When to use this command?

- Only one thread is used for merging indexes, which happens when there are
  a lot (>200 batches) of batches ($inpu_files / --batch-size) and the value
  of --max-open-files is not big enough. E.g.,

  22:54:24.420 [INFO] merging 297 indexes...
  22:54:24.455 [INFO]   [round 1]
  22:54:24.455 [INFO]     batch 1/1, merging 297 indexes to xxx.lmi.tmp/r1_b1 with 1 threads...

  ► Then you can run this command with a bigger --max-open-files (e.g., 4096) and
  -J/--seed-data-threads (e.g., 12. 12 needs be <= 4096/(297+2)=13.7).
  And you need to set a bigger 'ulimit -n' if the value of --max-open-files is bigger than 1024.

- The Slurm/PBS job time limit is almost reached and the merging step won't be finished before that.

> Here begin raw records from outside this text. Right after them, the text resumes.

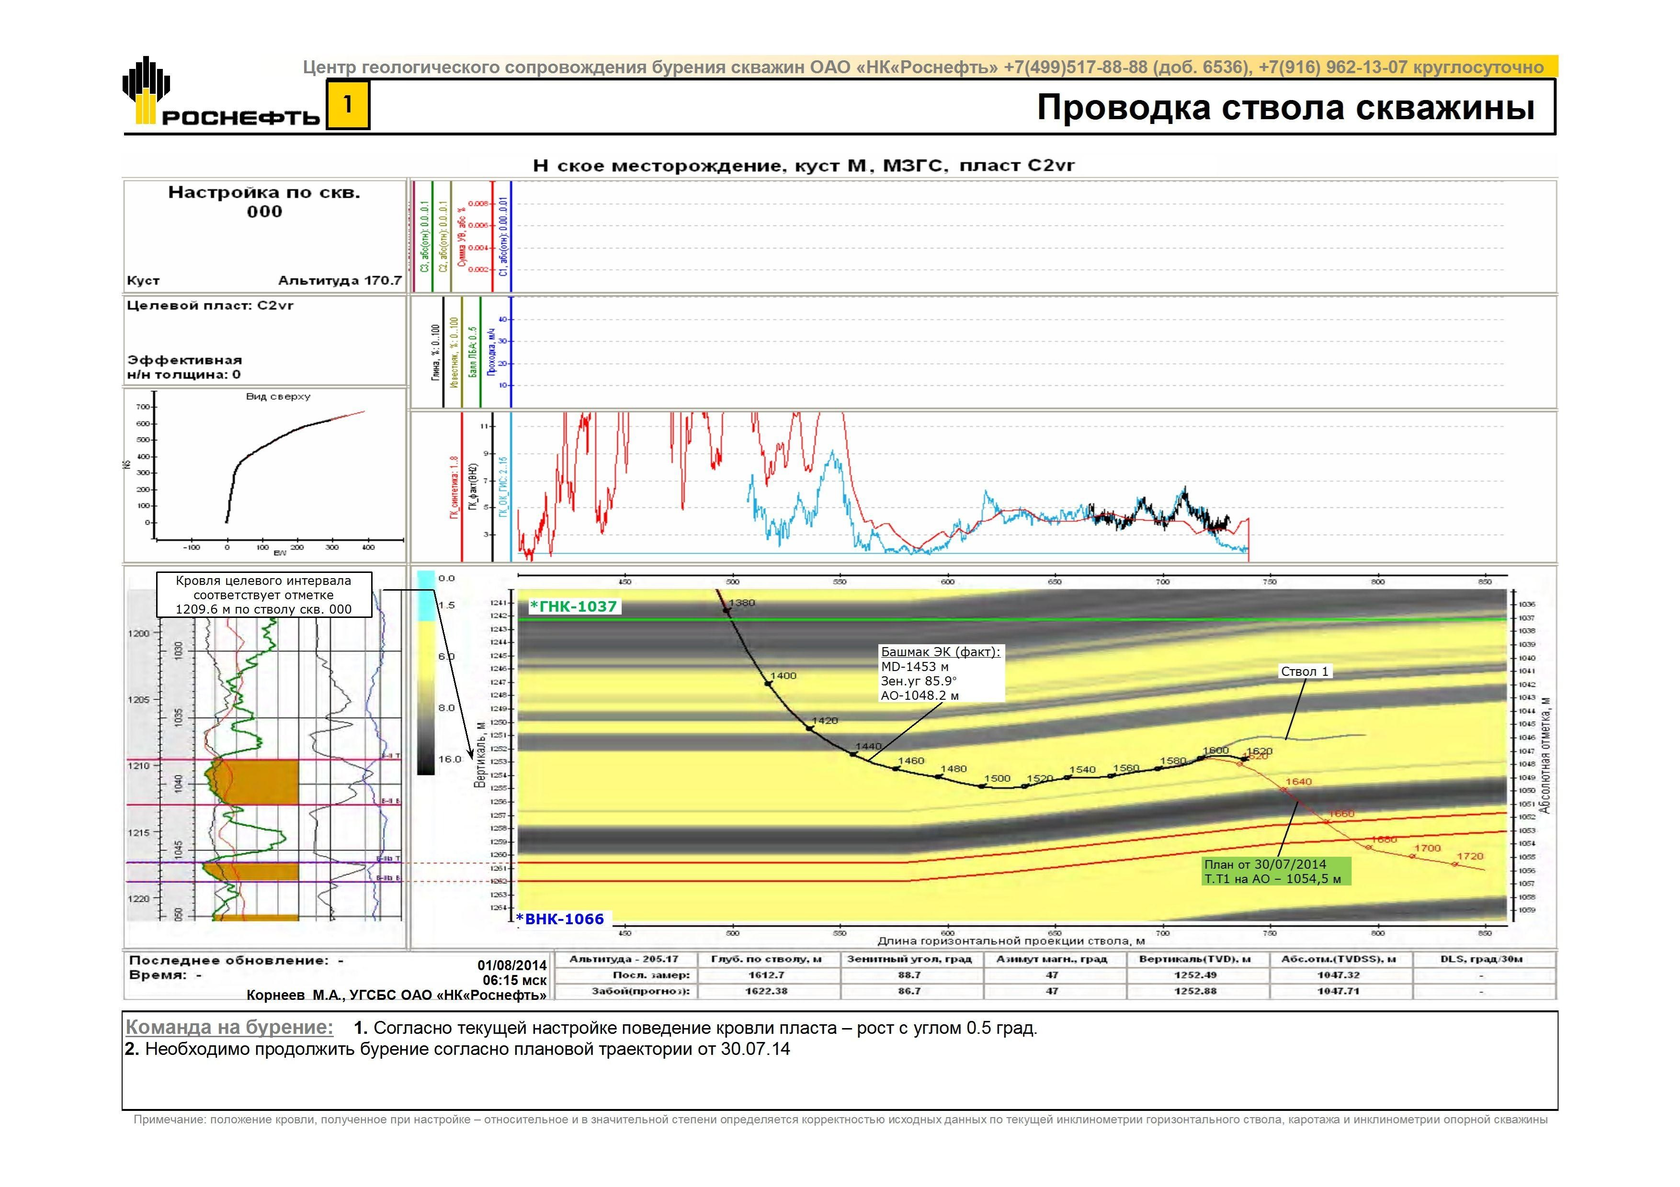The width and height of the screenshot is (1680, 1187).
Task: Click the Глуб. по стволу column header
Action: click(766, 959)
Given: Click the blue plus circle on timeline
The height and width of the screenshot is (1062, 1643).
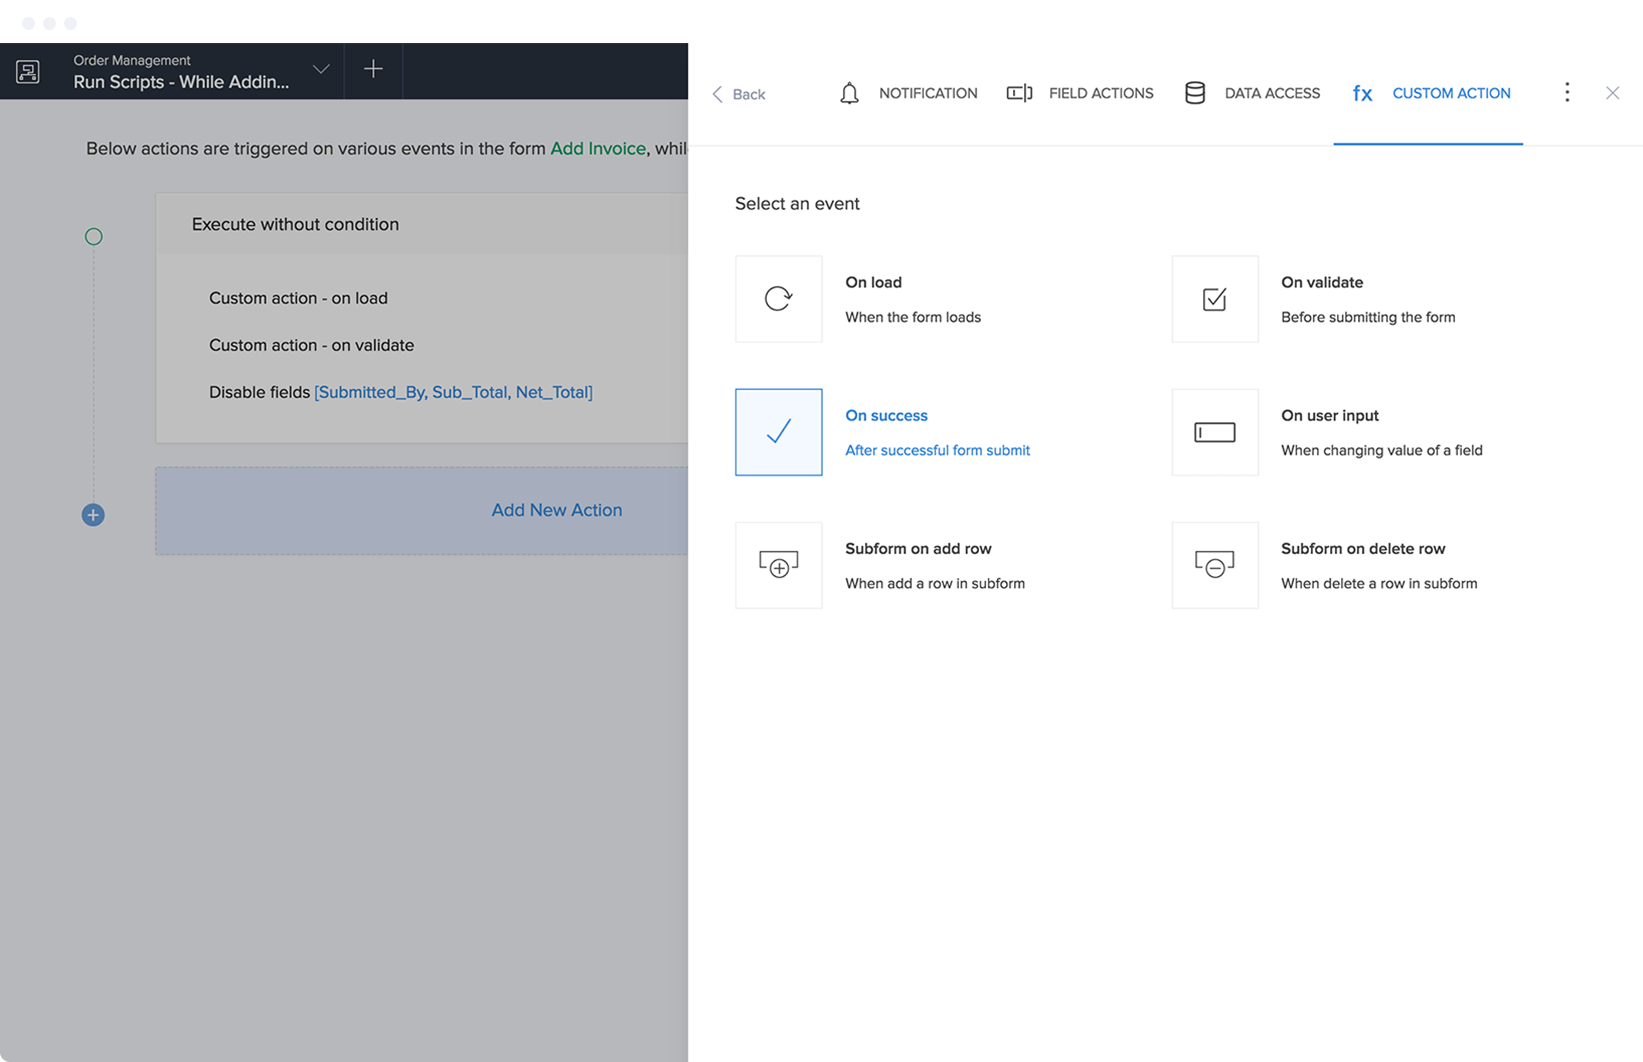Looking at the screenshot, I should 93,515.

- Disk quota is reached in the merging step.

Usage:
  lexicmap utils remerge [flags] [flags] -d <index path>

Flags:
  -h, --help                    help for remerge
  -d, --index string            ► Index directory created by "lexicmap index".
      --max-open-files int      ► Maximum opened files, used in merging indexes. If there are >100
                                batches, please increase this value and set a bigger "ulimit -n" in
                                shell. (default 768)
  -J, --seed-data-threads int   ► Number of threads for writing seed data and merging seed chunks from
                                all batches, the value should be in range of [1, -c/--chunks]. If there
                                are >100 batches, please also increase the value of --max-open-files and
                                set a bigger "ulimit -n" in shell. (default 8)

Global Flags:
  -X, --infile-list string   ► File of input file list (one file per line). If given, they are
                             appended to files from CLI arguments.
      --log string           ► Log file.
      --quiet                ► Do not print any verbose information. But you can write them to a file
                             with --log.
  -j, --threads int          ► Number of CPU cores to use. By default, it uses all available cores.